Jakarta (ANTARA) - Guru Besar bidang Information Teknologi (IT) dari Universitas Pancasila Prof Marsudi Wahyudi Kisworo mengatakan bahwa di dunia keamanan komputer tidak ada sistem yang dapat dijamin keamanannya.
Namun ia mengingatkan pentingnya security awareness culture.
Hal itu dikatakannya dalam pesan singkatnya yang diterima di Jakarta pada Rabu, terkait dengan serangan siber yang menyasar server Pusat Data Nasional Sementara (PDNS) Kementerian Komunikasi dan Informatika (Kominfo).

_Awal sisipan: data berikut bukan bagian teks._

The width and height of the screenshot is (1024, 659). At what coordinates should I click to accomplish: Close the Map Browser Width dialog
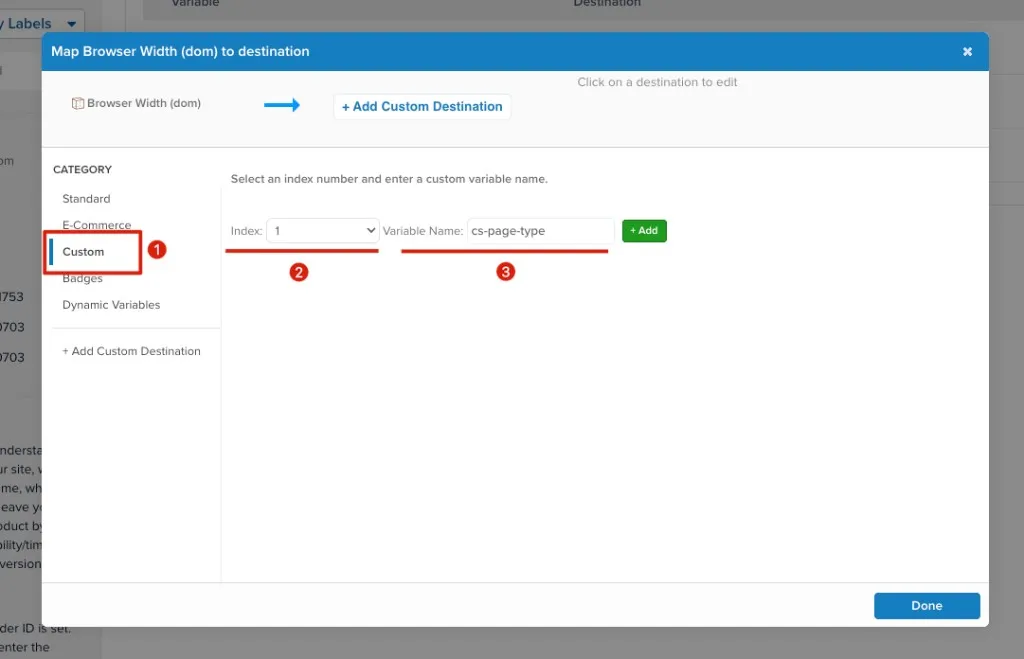(967, 51)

"Dalam dunia keamanan komputer, di dunia ini tidak ada sistem yang dijamin pasti aman, yang ada adalah sistem yang sudah diretas dan sistem yang belum diretas. Di negara-negara maju pun konon setiap 3-5 detik terjadi percobaan peretasan," ujar Prof Marsudi.

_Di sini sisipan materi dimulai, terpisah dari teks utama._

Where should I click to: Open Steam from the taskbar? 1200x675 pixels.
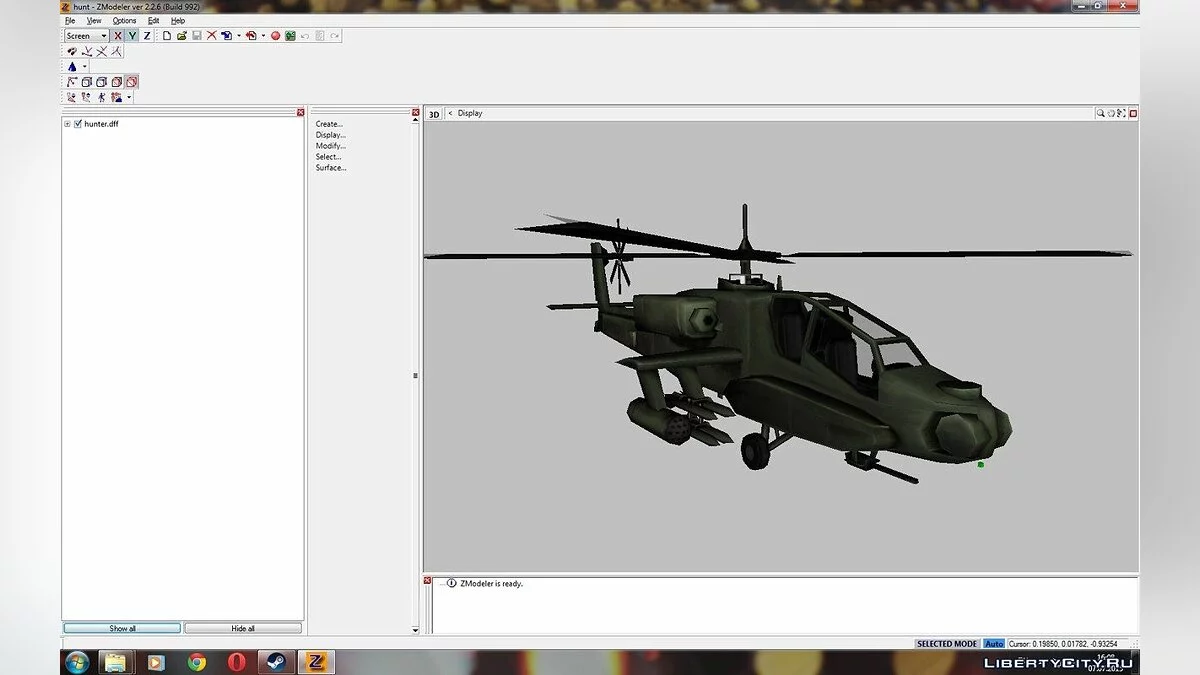[x=274, y=662]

Dia mengibaratkan server sebagai sebuah rumah yang secanggih apapun pengamanannya, tidak ada yang bisa menjamin bahwa rumah seseorang tidak akan kemalingan, kerampokan, atau kejatuhan meteor.

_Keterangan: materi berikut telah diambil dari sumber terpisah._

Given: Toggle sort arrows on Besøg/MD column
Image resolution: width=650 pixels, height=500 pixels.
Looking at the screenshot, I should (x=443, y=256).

"Makanya dalam keamanan, yang paling penting adalah security awareness culture alias budaya berhati-hati," ungkapnya.
Selain itu, Guru Besar pertama di bidang IT di Indonesia ini menegaskan bahwa di jagat pengamanan komputer, harus selalu mematuhi tata kelola keamanan (security governance) yang baik.
"Misalnya menerapkan berbagai standar keamanan komputer yang ada, dapat mengurangi kemungkinan terjadinya pelanggaran keamanan, paling tidak mengurangi dampak jika terjadi pelanggaran keamanan. Sama kan dengan pengamanan fisik seperti mengamankan rumah atau mobil," paparnya.
"Security governance meliputi analisa risiko apa saja yang bisa terjadi, meliputi skenario pelanggaran keamanan, aktor, probabilitas, dan dampaknya," sambungnya.
Kemudian ia melanjutkan, dilakukan penanganan risiko mulai dari peralatan misalnya untuk deter, defend, dan detect, sampai ke prosedur yang harus dijalankan ketika terjadi pelanggaran keamanan misalnya prosedur tanggap darurat sampai ke pemulihan.
Rektor Universitas Pancasila ini juga memaparkan, lembaga-lembaga yang bonafide pasti punya perencanaan keamanan yang komprehensif, bahkan mungkin mengikuti standar-standar yang lazim.
"Kalau melihat kejadian dengan PDN, dan beberapa kasus sebelumnya yang pernah saya tangani, tidak adanya security plan yang baik itulah penyebab ketika terjadi pelanggaran maka tidak dapat ditangani dengan baik," ungkapnya.
Prof Marsudi yang juga Dewan Pengarah BRIN ini mencontohkan, yang paling sering terjadi adalah tidak adanya skenario ketika terjadi peretasan dan tidak punya disaster recovery plan bahkan tidak punya business continuity plan.
"Jangankan itu, banyak lembaga baik pemerintah maupun swasta di Indonesia, cyber risk assessment saja nggak punya, baru kelabakan ketika sudah dijebol," pungkasnya.